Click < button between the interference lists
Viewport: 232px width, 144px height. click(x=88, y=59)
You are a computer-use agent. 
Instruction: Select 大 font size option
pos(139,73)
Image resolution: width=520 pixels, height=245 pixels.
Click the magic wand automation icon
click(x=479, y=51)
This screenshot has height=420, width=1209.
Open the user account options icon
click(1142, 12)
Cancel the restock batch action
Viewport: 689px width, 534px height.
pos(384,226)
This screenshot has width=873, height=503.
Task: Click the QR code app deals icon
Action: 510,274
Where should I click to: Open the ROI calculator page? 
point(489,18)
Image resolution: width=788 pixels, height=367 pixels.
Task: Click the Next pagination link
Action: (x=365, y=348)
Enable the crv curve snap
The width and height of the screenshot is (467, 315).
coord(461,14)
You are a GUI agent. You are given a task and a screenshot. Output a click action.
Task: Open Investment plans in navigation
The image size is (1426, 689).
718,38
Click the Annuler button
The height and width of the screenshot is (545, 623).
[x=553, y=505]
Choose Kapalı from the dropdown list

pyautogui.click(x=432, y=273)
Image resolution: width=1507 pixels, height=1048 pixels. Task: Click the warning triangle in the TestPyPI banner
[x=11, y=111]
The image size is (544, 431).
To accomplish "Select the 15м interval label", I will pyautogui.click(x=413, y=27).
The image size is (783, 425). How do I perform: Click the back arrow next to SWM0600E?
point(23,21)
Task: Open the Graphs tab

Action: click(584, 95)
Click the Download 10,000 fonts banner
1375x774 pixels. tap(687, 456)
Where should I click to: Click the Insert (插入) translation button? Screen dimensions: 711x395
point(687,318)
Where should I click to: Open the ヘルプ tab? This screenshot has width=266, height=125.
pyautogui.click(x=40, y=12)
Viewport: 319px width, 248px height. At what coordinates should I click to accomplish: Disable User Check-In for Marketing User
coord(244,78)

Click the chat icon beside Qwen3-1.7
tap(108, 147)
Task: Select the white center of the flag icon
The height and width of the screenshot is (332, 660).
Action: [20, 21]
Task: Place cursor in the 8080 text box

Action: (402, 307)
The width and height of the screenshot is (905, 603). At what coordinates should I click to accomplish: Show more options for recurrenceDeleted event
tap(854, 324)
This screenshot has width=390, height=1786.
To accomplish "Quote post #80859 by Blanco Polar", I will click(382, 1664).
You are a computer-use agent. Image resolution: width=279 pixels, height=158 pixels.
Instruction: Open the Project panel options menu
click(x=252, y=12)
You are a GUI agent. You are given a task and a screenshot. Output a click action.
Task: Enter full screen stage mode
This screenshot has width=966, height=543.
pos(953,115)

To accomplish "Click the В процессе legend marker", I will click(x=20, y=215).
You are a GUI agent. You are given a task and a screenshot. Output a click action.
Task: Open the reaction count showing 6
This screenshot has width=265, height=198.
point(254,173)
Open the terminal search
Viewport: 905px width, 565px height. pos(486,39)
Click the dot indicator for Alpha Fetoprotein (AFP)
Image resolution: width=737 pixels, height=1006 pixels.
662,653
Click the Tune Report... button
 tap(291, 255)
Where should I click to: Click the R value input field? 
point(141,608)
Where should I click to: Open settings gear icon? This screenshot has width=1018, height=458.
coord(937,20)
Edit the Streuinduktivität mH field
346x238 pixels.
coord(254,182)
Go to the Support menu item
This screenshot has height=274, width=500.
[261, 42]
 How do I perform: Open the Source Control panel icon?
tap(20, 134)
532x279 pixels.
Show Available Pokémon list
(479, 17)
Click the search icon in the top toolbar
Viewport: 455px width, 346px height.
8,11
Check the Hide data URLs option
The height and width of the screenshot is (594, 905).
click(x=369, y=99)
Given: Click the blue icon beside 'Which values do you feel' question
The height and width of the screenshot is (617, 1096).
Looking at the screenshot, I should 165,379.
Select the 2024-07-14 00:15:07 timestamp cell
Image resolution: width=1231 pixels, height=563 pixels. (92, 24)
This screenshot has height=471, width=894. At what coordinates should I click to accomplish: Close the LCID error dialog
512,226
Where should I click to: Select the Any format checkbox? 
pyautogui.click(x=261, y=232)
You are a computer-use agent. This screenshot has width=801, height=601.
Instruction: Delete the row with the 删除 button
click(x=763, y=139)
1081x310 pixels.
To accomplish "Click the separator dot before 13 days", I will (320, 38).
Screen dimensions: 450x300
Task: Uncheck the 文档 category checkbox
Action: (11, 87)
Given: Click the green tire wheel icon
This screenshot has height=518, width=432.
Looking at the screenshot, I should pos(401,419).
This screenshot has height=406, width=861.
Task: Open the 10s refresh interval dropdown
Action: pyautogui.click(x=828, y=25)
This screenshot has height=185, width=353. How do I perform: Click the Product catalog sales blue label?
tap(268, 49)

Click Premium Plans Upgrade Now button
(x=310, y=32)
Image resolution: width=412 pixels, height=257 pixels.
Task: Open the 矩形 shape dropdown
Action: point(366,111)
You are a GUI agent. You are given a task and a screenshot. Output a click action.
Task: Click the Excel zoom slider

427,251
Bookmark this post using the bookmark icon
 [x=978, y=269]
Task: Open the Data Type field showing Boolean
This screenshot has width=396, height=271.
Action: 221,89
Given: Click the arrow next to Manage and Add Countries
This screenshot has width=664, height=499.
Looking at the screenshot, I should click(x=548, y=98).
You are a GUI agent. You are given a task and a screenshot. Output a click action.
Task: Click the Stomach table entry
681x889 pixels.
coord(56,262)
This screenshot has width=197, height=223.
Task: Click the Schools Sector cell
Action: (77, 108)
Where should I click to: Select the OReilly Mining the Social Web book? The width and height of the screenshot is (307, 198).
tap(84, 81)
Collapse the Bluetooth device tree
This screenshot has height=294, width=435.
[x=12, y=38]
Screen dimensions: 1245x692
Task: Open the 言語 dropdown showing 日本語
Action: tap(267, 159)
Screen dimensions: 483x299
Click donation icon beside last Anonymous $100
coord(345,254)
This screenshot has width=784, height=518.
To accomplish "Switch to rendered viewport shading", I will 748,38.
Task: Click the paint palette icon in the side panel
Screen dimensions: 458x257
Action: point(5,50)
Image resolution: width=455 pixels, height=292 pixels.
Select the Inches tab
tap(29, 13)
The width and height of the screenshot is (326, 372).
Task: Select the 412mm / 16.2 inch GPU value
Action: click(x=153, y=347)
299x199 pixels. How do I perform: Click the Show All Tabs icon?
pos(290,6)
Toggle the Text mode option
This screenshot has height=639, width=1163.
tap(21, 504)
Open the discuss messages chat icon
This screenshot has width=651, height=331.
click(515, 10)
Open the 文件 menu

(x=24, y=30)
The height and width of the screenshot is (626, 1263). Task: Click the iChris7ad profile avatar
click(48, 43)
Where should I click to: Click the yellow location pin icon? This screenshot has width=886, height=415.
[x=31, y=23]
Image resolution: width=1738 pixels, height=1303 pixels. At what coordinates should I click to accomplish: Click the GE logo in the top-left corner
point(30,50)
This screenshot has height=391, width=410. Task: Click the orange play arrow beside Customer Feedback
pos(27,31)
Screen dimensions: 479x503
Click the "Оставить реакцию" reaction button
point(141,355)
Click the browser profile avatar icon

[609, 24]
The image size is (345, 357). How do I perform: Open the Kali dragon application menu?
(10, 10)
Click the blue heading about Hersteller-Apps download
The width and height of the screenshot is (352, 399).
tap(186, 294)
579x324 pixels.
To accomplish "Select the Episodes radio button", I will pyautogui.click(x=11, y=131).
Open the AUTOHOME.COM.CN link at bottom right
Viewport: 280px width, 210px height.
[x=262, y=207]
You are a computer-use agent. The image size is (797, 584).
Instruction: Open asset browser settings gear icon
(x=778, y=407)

== == ==

→ AIM OF THE TASK: If a line in the records includes the string "computer", copy it.

→ ANSWER FOR THIS EXERCISE:
You are a computer-use agent. 
You are a computer-use agent. Image resolution: width=279 pixels, height=158 pixels.
You are a computer-use agent. This screenshot has width=801, height=601.
You are a computer-use agent. The image size is (797, 584).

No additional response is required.